▶ Exercise goal: Update the listing from the line containing "Viewport: 640px width, 1095px" through the end of the listing, replacing "dropdown" with "menu" and leaving everything else unchanged. Omit the pictures from your output.

#####

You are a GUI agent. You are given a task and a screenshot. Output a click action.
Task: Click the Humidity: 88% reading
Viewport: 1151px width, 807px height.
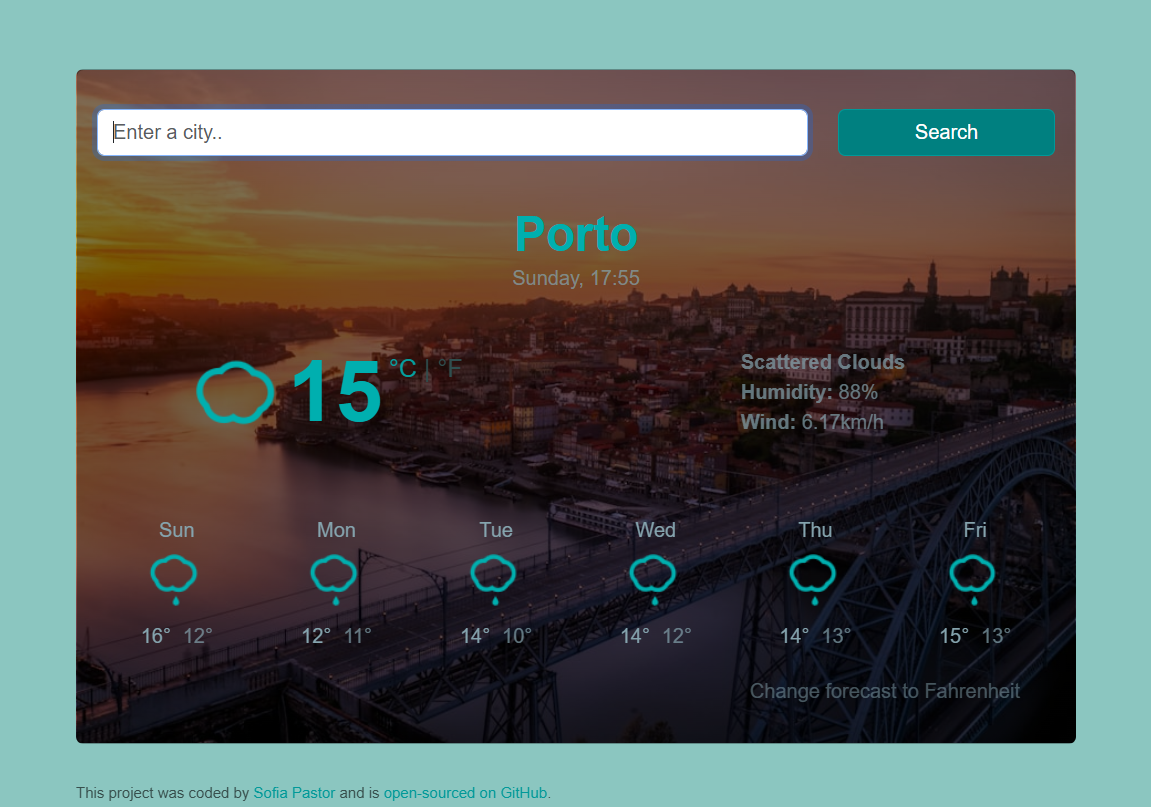pos(808,392)
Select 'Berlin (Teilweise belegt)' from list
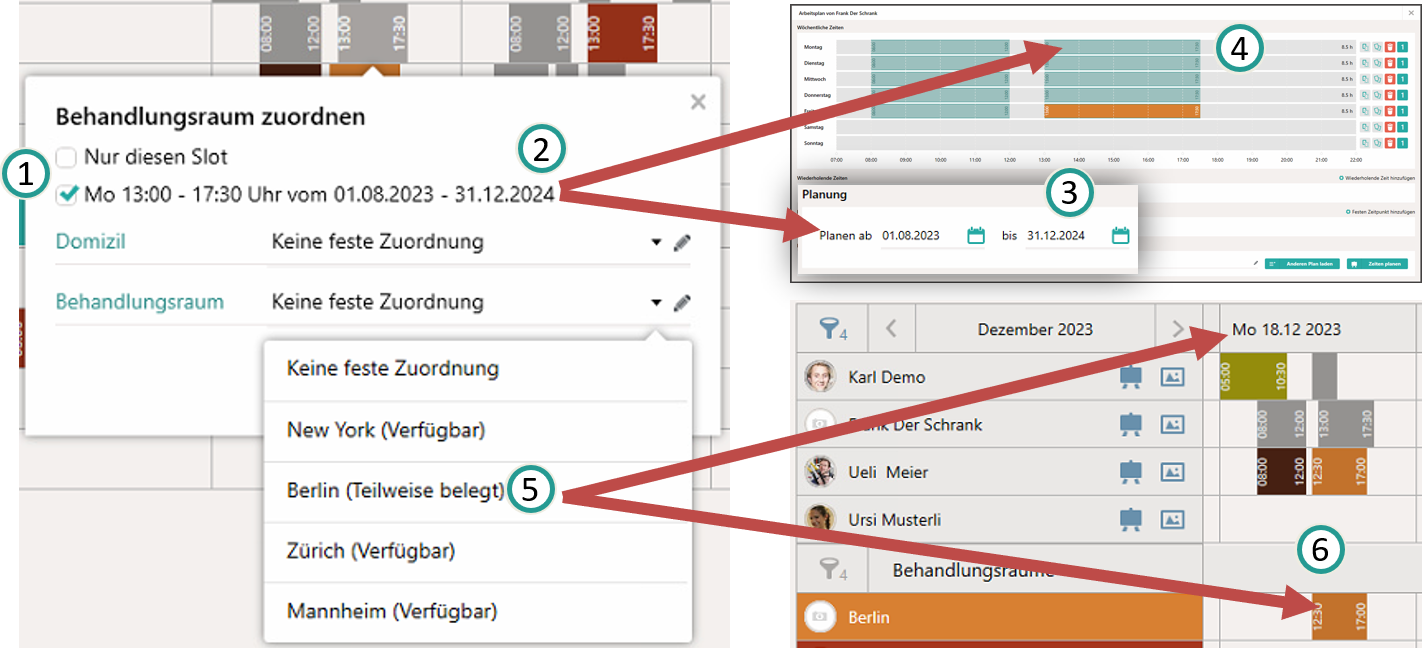Screen dimensions: 1424x648 [395, 491]
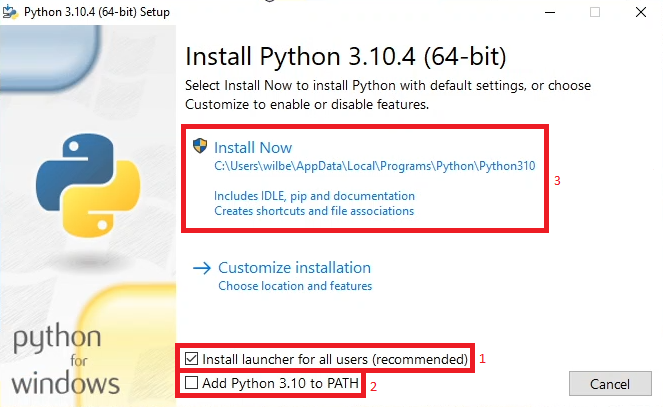Screen dimensions: 663x407
Task: Click the 'python for windows' branding text
Action: pyautogui.click(x=66, y=360)
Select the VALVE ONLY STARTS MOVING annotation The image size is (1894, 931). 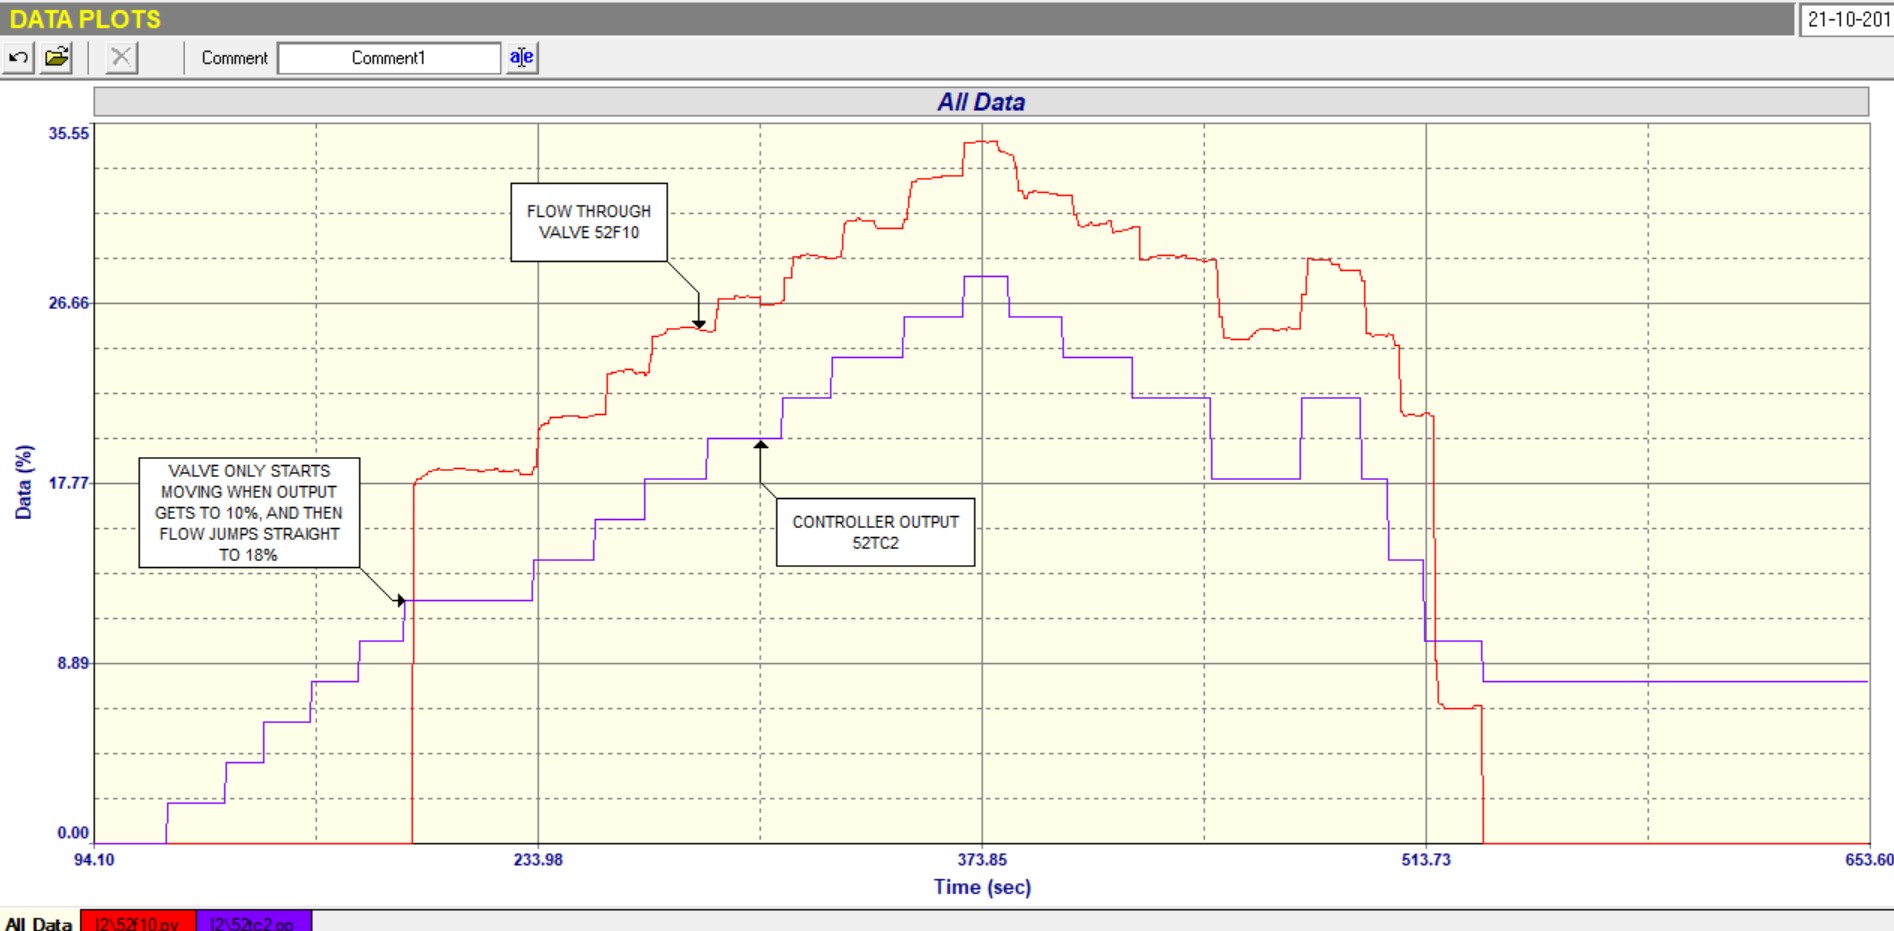pos(249,512)
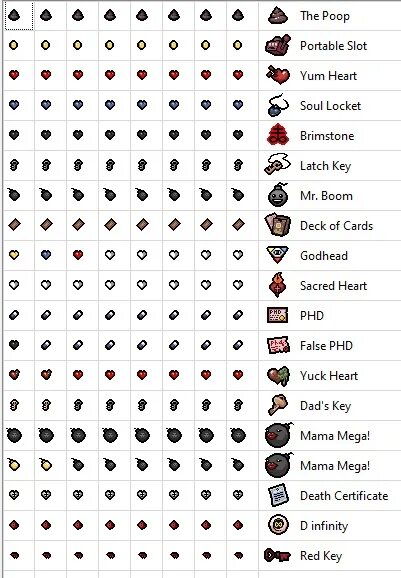Click The Poop item icon
401x578 pixels.
[278, 16]
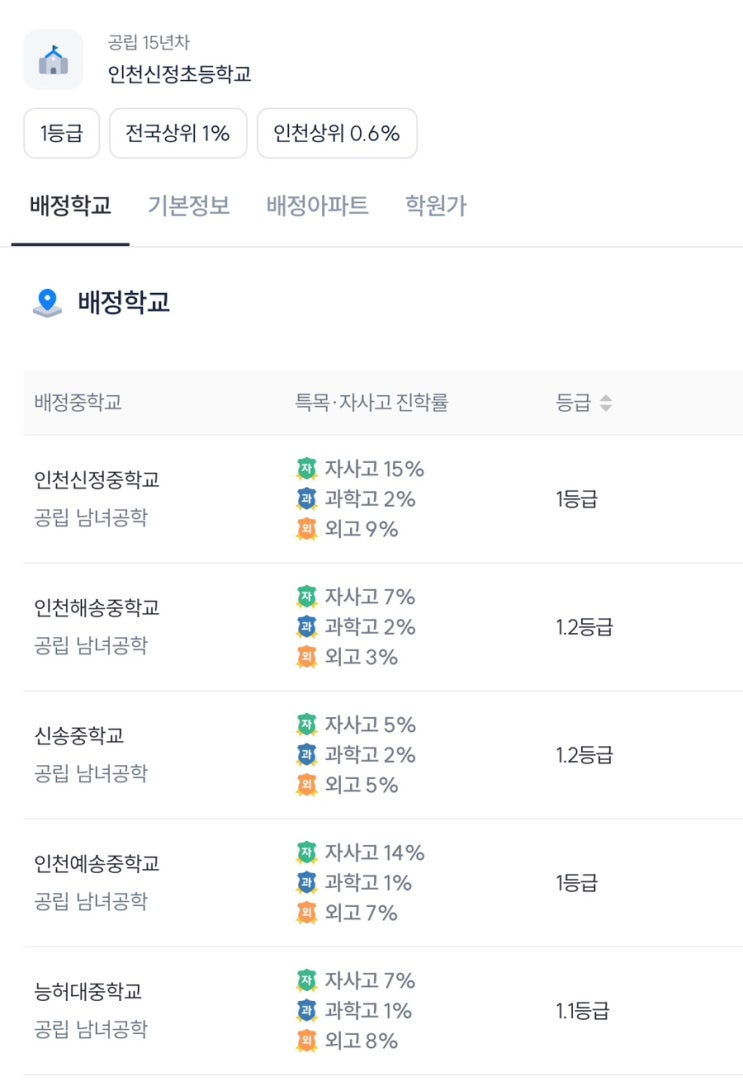This screenshot has width=743, height=1086.
Task: Click 인천해송중학교 green 자사고 badge icon
Action: [306, 596]
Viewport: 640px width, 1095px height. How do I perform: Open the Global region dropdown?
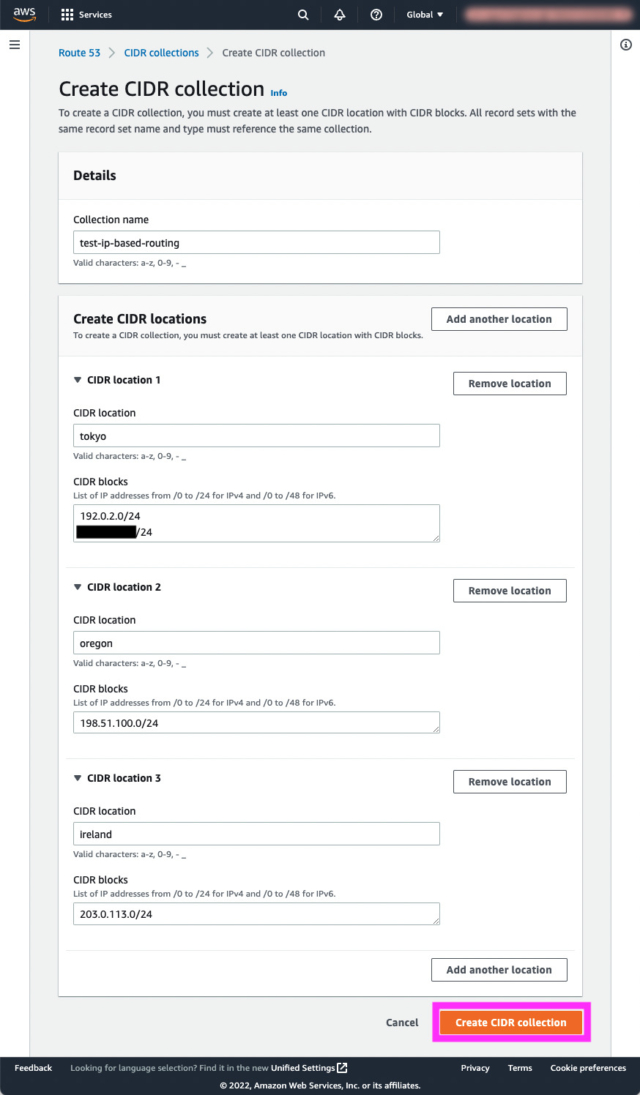[x=424, y=15]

#####

▶ Exercise response:
Viewport: 640px width, 1095px height. How do I perform: Open the Global region menu?
[x=424, y=15]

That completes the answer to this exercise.